Mas já na Relação a mesma entidade, ora pela pena do Ex.mo Procurador-Geral Adjunto naquele tribunal superior foi pelo provimento parcial do recurso já que, não obstante lhe parecer que a matéria de facto não enfermaria dos vícios que lhe apontava o recorrente, a subsunção jurídica se mostrar correcta, «algumas das suas zonas cinzentas iluminam a complexidade de quem, sendo imputável, é, contudo, incapaz de uma conceptualização mais exigente sobre valores morais reclamados por uma convivência social, tidos como elementos básicos do nosso meio cultural, e pressupostos no homem comum, com limitações de carácter intelectivo, sem esquecer que o arguido é trabalhador, funcionalmente integrado e supra-ordenado (...), auferindo um salário compatível com esse estatuto profissional» implicam que a pena aplicada, «por severidade, ofende o artigo 72.º do Código Penal que em sua opinião não permitiria uma pena de medida superior a 4 anos de prisão.

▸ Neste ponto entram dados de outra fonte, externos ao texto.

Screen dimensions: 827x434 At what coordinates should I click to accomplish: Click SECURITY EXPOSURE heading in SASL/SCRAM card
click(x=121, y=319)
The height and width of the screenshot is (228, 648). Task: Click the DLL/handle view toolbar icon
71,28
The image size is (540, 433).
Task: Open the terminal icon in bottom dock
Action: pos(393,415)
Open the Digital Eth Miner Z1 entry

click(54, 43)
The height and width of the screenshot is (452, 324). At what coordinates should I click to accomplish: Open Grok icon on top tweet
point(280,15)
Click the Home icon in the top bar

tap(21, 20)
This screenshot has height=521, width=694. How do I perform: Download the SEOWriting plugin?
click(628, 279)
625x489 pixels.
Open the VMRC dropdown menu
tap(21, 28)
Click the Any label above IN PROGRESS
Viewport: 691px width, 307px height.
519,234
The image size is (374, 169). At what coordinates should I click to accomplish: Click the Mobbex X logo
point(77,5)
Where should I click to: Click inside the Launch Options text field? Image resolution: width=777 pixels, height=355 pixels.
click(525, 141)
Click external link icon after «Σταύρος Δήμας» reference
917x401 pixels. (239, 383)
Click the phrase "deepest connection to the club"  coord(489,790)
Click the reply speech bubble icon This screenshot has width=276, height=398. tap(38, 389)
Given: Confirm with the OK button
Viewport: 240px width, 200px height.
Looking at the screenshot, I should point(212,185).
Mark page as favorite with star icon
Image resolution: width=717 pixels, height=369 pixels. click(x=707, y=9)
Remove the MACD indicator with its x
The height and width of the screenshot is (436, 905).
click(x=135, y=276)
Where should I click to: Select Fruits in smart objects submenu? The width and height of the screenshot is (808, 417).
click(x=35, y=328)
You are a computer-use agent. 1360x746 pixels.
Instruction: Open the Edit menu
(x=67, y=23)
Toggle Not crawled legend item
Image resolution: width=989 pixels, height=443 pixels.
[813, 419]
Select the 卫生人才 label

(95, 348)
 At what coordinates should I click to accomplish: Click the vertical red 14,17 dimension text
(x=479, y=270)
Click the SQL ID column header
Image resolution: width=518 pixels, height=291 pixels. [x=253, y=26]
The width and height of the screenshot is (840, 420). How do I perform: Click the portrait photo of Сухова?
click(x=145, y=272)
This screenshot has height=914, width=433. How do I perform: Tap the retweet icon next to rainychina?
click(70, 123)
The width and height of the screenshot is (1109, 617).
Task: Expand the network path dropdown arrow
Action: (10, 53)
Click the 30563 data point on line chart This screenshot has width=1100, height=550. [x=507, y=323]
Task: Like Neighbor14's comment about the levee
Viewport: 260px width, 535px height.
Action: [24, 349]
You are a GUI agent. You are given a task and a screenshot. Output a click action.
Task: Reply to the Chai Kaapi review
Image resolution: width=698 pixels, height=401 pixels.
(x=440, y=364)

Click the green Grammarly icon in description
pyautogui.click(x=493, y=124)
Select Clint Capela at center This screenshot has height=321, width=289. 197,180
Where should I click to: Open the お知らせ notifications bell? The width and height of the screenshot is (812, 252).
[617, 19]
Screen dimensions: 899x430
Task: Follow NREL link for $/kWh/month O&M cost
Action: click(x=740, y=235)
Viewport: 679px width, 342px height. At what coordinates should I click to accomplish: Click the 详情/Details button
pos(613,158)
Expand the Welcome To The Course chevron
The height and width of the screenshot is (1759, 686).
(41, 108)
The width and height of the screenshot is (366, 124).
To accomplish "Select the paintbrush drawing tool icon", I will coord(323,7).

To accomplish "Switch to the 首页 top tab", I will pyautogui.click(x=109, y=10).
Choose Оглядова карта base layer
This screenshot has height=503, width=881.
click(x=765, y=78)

Em provimento parcial do recurso, aquele tribunal superior, negando existir o alegado vício da matéria de facto, confirmou a condenação do arguido pelo crime do artigo 172.º, n.º 2, do Código Penal, mas reduziu a pena a 5 anos de prisão.
Ainda inconformado, recorre agora o condenado ao Supremo Tribunal de Justiça, resumindo assim conclusivamente o âmbito da sua discordância com a decisão recorrida [transcrição]:
1. A medida da pena determinada pelo Tribunal da Relação do Porto, ofende, por severidade, o disposto no artigo 72.º do Código Penal.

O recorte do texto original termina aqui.